Am 11.04.2017 um 17:18 hat Max Reitz geschrieben:
> On 11.04.2017 17:08, Eric Blake wrote:
> > On 04/11/2017 09:59 AM, Max Reitz wrote:
> > 
> >>
> >> Good point, but that also means that (with (2)) you can only use
> >> subcluster configurations where the L2 entry size increases by a power
> >> of two. Unfortunately, only one of those configurations itself is a
> >> power of two, and that is 32.
> >>
> >> (With 32 subclusters, you take up 64 bits, which means an L2 entry will
> >> take 128 bits; with any higher 2^n, you'd take up 2^{n+1} bits and the
> >> L2 entry would take 2^{n+1} + 64 which is impossible to be a power of two.)
> > 
> > Or we add padding.

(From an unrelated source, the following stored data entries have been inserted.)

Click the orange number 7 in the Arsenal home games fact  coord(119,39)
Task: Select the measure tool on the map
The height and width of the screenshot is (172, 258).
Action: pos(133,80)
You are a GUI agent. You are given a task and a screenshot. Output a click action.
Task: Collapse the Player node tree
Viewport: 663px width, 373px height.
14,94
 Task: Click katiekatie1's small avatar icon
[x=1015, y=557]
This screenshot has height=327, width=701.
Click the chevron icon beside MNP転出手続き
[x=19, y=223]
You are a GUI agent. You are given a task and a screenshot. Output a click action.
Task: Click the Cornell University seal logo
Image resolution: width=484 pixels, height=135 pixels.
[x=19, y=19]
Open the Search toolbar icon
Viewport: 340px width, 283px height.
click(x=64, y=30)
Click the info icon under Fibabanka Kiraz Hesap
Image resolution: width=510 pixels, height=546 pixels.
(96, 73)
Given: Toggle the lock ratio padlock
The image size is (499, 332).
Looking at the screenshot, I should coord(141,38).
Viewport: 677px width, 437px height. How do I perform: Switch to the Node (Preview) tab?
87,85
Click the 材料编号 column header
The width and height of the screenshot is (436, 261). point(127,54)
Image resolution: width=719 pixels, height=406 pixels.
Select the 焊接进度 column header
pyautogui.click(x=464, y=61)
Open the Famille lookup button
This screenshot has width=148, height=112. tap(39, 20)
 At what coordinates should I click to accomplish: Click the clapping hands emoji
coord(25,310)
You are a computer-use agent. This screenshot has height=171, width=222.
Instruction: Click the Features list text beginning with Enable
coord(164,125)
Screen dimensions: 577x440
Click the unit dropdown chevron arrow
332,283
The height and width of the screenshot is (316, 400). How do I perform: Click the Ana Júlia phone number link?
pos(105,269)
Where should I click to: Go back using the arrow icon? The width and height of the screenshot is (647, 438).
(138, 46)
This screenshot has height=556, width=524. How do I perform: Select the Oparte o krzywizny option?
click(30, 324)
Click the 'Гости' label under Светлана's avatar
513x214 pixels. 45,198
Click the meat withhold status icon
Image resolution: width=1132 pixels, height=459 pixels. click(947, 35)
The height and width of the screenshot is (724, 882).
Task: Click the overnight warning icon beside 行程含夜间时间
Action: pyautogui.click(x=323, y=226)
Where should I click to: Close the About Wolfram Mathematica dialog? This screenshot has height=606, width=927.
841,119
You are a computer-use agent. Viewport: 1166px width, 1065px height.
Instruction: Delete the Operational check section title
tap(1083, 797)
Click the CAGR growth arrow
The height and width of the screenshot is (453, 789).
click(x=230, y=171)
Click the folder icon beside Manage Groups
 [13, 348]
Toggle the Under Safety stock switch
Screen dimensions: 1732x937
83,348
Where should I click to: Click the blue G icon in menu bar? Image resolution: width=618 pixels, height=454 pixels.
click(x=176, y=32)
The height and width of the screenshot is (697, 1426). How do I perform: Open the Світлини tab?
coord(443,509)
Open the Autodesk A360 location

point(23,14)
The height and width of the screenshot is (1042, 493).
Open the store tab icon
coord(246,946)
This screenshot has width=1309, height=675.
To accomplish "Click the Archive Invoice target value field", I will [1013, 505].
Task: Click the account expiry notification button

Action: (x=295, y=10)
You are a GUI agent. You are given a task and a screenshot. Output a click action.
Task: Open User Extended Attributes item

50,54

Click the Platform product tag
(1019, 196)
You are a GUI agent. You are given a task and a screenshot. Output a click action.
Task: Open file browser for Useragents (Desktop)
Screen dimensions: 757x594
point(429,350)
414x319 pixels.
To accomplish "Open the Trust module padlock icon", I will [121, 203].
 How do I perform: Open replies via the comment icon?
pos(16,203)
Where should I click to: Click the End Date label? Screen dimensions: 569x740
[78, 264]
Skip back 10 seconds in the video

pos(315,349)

If you want 64 subclusters, you burn 256 bits per> 
> > entry, even though only 192 of those bits are used.
> 
> Hm, yeah, although you have to keep in mind that the padding is almost
> pretty much the same as the the data bits we need, effectively doubling
> the size of the L2 tables:
> 
> padding = 2^{n+2} - 2^{n+1} - 64 (=2^6)
>         = 2^{n+1} - 64
> 
> So that's not so nice, but if it's the only thing we can do...
> 
> >> I don't know how useful non-power-of-two subcluster configurations are.
> >> Probably not at all.
> >>
> >> Since using subcluster would always result in the L2 table taking more
> >> than 512 bytes, you could therefore never guarantee that there is no
> >> entry overlapping a sector border (except with 32 subclusters).
> > 
> > Yes, there's definite benefits to keeping whatever structure we end up
> > with aligned so that it naturally falls into sector boundaries, even if
> > it means more padding bits.
> 
> Then again, I'm not even sure we really need atomicity for L2 entries +
> subcluster bits. I don't think you'd ever have to modify both at the
> same time (if you just say the subclusters are all unallocated when
> allocating the cluster itself, and then you write which subclusters are
> actually allocated afterwards)).
> 
> (This also applies to your remark on caching, I think.)
> 
> Atomicity certainly makes things easier, though.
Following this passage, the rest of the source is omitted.